# First Bull Red



## slab63 (Jul 24, 2012)

I decided this year to try for a bull red, and got started a couple weeks ago buying gear and learning the ropes from the 2Cool forums.

So I got set up yesterday on the west end of Galveston. I have my big pole baited with a whiting head and have it cast out into the first gut and sitting in the rod holder. So what happens? A bull hits the fishbites I just cast out into 2 feet of water looking for bait fish.

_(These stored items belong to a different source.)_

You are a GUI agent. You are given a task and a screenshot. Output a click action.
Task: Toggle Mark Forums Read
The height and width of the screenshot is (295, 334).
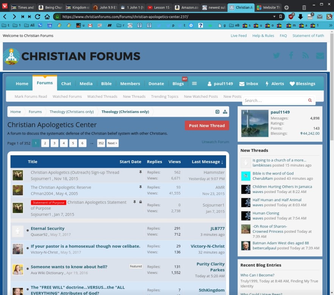point(30,96)
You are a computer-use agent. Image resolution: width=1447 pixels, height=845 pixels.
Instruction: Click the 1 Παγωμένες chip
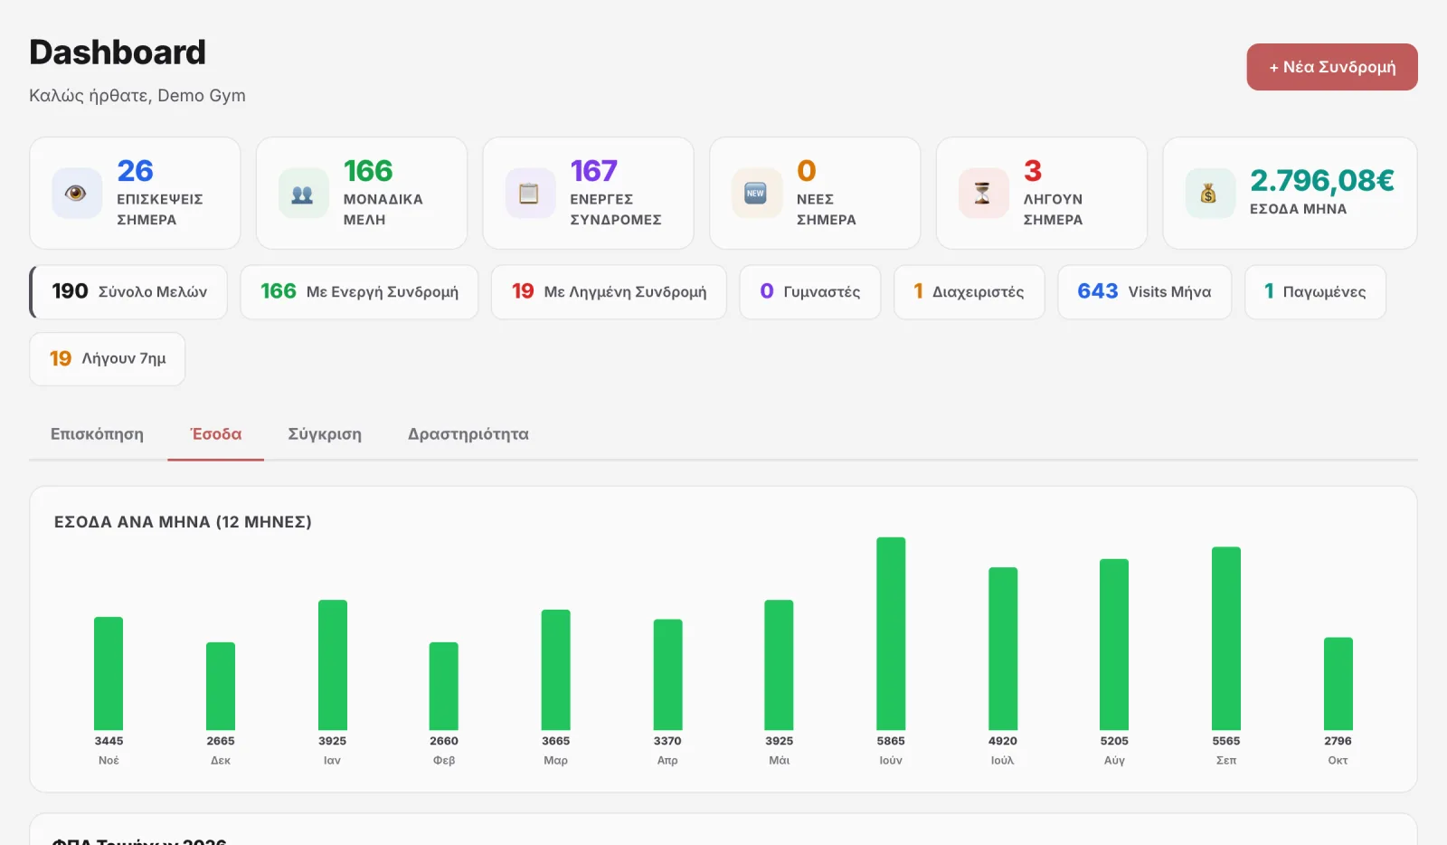[1315, 291]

Quite a fight on 12 pound line; took me about 15-20 minutes. Thanks to Jimbo, Mark, and Jerry for helping me get a photo for the record. And thank to all the 2Coolers for sharing their know-how on this site.


----------



## surfguy (May 17, 2011)

Way to go! You're hooked now. :smile:


----------



## Chasin_Fish (Sep 7, 2013)

nice 1st bullred good job


----------



## born to fish (Mar 30, 2013)

Way to go. It's always nice to set out to catch something and fulfill it. Great job.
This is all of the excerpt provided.